_ACTION ITEM_
Going through the entries below, count each line containing the word "editor". Report the number only.

[Dataset entries]
------------------------------------
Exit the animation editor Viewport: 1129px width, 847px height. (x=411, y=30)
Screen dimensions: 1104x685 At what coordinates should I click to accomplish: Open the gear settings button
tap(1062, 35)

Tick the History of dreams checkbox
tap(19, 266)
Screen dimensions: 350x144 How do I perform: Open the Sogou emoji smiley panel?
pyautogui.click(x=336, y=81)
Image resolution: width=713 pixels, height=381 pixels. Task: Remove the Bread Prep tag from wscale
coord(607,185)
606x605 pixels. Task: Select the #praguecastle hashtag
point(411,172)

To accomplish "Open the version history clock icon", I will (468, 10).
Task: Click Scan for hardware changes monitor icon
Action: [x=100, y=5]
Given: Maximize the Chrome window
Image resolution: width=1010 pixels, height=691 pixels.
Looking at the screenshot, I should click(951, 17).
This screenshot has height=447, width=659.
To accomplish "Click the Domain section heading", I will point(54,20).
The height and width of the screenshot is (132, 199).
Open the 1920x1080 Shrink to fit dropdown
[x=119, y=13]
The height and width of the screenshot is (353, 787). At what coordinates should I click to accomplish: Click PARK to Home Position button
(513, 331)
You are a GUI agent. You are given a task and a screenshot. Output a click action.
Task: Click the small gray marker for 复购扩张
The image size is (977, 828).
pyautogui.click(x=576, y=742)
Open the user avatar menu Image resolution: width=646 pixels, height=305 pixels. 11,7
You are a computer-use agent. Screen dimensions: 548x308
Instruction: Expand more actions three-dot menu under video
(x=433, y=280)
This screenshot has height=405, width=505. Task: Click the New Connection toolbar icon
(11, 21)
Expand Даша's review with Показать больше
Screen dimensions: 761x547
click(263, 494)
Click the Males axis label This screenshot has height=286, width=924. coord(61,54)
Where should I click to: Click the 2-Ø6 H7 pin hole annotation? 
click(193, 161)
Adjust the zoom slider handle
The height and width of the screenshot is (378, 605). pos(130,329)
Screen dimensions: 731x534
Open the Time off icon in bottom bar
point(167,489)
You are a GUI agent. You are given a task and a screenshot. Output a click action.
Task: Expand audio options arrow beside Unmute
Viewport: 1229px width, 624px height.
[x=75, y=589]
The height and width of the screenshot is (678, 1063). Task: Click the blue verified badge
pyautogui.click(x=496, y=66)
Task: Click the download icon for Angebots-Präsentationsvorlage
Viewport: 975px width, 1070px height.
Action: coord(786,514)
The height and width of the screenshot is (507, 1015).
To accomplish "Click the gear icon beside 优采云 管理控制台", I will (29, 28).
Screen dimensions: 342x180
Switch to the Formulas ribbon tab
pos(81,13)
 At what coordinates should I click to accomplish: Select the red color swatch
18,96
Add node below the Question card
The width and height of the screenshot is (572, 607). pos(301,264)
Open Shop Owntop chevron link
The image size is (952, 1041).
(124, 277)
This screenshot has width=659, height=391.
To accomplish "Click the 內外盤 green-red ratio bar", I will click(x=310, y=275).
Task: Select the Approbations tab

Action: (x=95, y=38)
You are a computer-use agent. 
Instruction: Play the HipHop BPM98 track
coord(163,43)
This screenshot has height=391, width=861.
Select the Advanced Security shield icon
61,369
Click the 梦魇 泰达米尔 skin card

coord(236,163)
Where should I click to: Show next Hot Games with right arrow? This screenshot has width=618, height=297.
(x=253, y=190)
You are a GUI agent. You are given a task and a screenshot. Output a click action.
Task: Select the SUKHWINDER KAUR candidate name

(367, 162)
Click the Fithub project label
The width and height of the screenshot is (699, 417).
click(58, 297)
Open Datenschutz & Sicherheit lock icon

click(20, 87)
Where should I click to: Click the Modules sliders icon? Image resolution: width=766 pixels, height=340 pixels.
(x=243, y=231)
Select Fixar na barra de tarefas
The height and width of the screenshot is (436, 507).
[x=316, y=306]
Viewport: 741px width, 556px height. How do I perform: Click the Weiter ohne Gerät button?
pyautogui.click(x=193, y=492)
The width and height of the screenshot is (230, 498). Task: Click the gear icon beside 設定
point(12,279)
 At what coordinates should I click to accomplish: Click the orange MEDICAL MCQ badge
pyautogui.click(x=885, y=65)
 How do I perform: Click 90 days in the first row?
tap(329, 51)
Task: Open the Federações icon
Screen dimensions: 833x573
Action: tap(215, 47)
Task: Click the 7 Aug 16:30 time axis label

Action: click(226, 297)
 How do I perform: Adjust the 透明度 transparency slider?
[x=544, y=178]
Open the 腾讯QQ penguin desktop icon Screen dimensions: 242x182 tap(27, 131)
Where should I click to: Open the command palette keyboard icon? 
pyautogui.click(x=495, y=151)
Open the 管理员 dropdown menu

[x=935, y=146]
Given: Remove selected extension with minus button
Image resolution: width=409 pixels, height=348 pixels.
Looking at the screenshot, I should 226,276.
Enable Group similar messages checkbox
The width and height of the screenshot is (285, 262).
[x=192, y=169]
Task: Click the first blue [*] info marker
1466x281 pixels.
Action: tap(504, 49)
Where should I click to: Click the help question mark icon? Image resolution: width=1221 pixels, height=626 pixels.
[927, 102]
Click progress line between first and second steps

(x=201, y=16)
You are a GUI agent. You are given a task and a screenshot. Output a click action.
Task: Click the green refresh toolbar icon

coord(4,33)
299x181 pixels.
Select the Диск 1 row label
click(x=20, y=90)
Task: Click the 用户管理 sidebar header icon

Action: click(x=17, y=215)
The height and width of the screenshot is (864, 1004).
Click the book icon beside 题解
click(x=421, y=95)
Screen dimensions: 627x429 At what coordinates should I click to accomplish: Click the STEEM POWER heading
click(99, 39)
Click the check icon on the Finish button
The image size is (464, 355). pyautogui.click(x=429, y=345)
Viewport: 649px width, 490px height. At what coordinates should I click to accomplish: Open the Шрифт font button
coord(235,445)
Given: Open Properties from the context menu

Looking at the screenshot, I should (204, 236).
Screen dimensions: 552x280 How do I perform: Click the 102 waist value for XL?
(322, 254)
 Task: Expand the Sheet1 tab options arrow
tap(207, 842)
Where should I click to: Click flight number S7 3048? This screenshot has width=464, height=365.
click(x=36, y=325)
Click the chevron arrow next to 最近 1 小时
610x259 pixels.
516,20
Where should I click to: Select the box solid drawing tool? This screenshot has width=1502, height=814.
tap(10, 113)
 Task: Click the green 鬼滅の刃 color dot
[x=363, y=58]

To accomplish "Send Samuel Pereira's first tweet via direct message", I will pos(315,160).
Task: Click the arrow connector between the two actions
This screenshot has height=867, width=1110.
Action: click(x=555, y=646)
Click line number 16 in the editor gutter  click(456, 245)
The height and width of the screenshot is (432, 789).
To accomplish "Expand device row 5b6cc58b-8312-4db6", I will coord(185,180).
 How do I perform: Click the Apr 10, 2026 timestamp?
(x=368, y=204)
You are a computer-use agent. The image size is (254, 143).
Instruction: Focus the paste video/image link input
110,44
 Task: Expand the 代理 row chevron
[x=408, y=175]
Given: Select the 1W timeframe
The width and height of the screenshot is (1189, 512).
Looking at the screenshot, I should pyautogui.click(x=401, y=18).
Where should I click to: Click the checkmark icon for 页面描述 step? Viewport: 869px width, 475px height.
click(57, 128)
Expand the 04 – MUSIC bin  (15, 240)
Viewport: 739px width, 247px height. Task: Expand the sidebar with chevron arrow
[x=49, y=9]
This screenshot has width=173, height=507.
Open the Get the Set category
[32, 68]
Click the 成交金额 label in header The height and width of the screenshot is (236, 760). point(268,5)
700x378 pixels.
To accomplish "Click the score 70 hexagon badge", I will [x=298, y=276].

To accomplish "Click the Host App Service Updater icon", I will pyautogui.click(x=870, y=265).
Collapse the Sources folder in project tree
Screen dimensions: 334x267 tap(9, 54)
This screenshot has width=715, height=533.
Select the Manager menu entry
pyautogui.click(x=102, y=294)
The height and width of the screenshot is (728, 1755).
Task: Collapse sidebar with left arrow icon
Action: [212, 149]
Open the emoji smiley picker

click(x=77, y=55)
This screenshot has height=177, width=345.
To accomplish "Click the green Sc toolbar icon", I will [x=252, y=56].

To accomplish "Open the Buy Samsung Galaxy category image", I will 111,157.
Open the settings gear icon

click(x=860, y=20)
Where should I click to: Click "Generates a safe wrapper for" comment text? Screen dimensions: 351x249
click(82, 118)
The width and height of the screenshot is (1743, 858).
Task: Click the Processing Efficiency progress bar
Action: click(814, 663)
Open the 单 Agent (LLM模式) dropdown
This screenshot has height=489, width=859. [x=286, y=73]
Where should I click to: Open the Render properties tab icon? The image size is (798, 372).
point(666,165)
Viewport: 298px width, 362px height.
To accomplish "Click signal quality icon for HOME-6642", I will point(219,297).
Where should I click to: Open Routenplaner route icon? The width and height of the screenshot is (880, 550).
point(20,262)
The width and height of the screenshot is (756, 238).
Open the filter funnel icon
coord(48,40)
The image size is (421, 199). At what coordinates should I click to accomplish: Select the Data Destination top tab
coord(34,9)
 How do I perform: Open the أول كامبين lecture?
------------------------------------
_PROBLEM SOLUTION_
2